Vitamin D deficiency in children on the rise…

So, what is vitamin D and what does it do…

Dietary sources of vitamin D is found only in a few natural foods such as fatty fish (e.g. herring and mackerel), liver, milk and eggs being the main sources. Vegetables, fruits and nuts do not contain detectable amounts of Vitamin D. In the UK all margarines, some processed milks and some breakfast cereals are fortified with Vitamin D.

Vitamin D is formed in skin through the action of ultraviolet light, which catalyses the synthesis of vitamin D3 from 7-dehydrocholesterol.  Vitamin D2 is formed by ultraviolet light-induced conversion of ergosterol from plants, fungi and lower life forms.

Both vitamin D3 and D2 are used in a number of food supplements, including fish oil products. And amounts range from 2.5 to 12.5 mcg per day.


The hormonal metabolite of vitamin D regulates calcium and phosphate metabolism  via three target tissues: small intestine, bone and kidney.  In the small intestine, parathyroid hormone/vitamin D regulates calcium uptake from the gut.  In the kidney, this active form of vitamin D regulates calcium resorption in the proximal tubule.  Vitamin D has a role in the maintenance of the mechanical integrity and structure of the skeleton. Vitamin D is involved in the maintenance of plasma calcium levels via bone resorption and formation.

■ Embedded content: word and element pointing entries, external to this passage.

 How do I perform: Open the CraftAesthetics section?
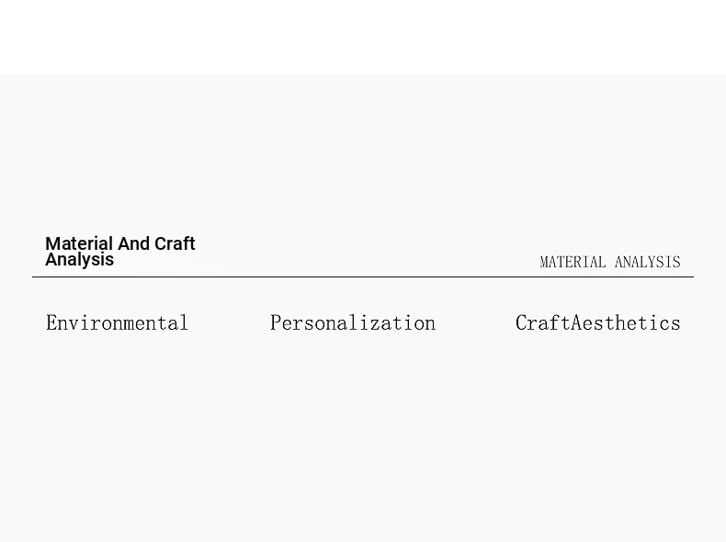(597, 323)
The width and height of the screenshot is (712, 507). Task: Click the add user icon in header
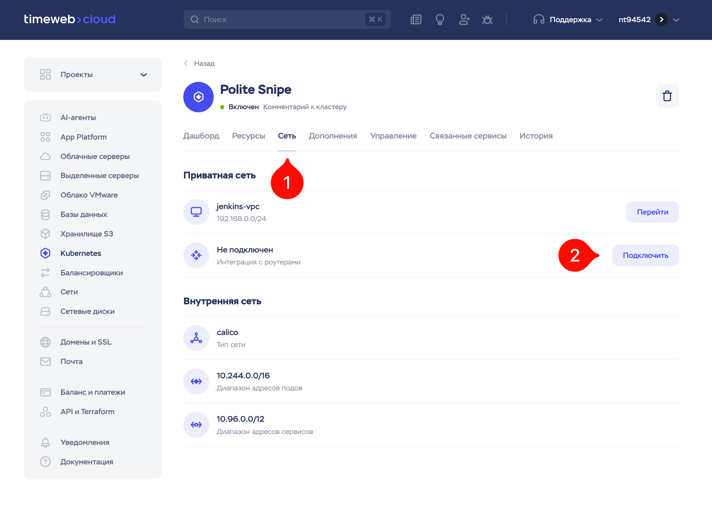pyautogui.click(x=464, y=19)
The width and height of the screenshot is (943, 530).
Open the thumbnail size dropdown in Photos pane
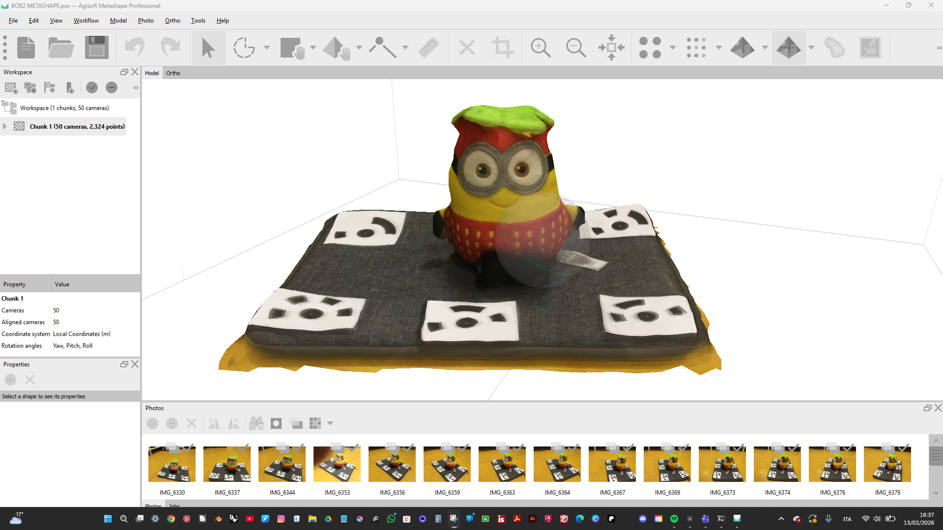(329, 423)
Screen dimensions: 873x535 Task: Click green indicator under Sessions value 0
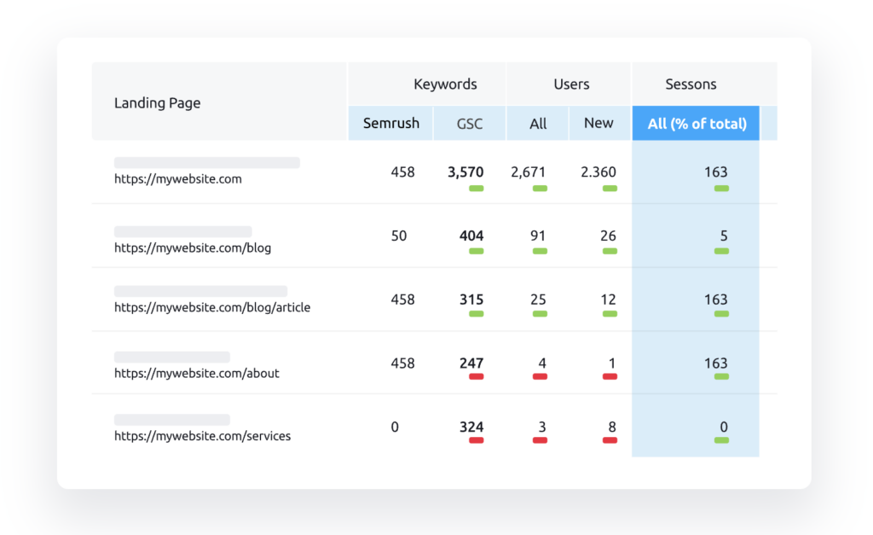[x=721, y=440]
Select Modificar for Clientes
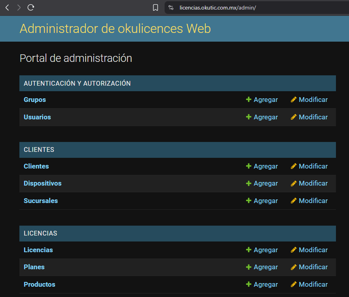Viewport: 349px width, 297px height. tap(309, 166)
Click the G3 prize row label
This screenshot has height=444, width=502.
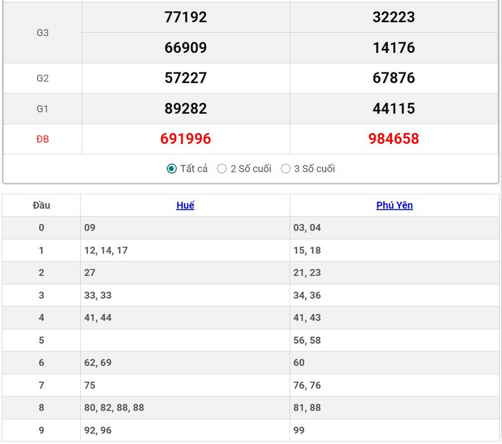pyautogui.click(x=42, y=33)
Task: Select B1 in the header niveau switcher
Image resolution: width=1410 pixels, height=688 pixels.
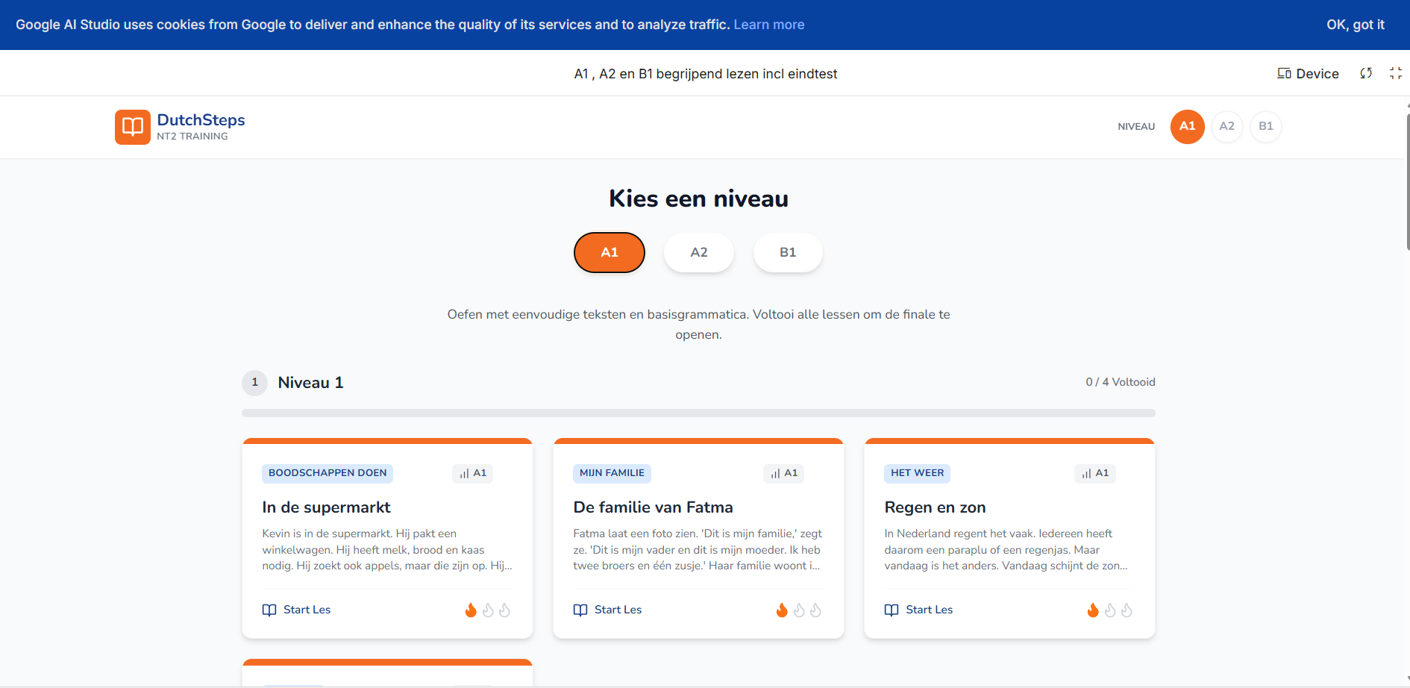Action: pos(1265,126)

Consequences of deficiency:

Prolonged vitamin D deficiency during periods of bone growth in children results in “rickets”.  In the UK, the prevalence of rickets was substantially diminished following the mandatory fortification of margarine and the introduction of modified cows milk powder fortified with vitamin D. The signs of rickets include pigeon chest, bowed femurs and separated knees.  In adults, osteomalacia – the defective mineralisation of the bone – may be due  vitamin D deficiency or impaired vitamin D formation.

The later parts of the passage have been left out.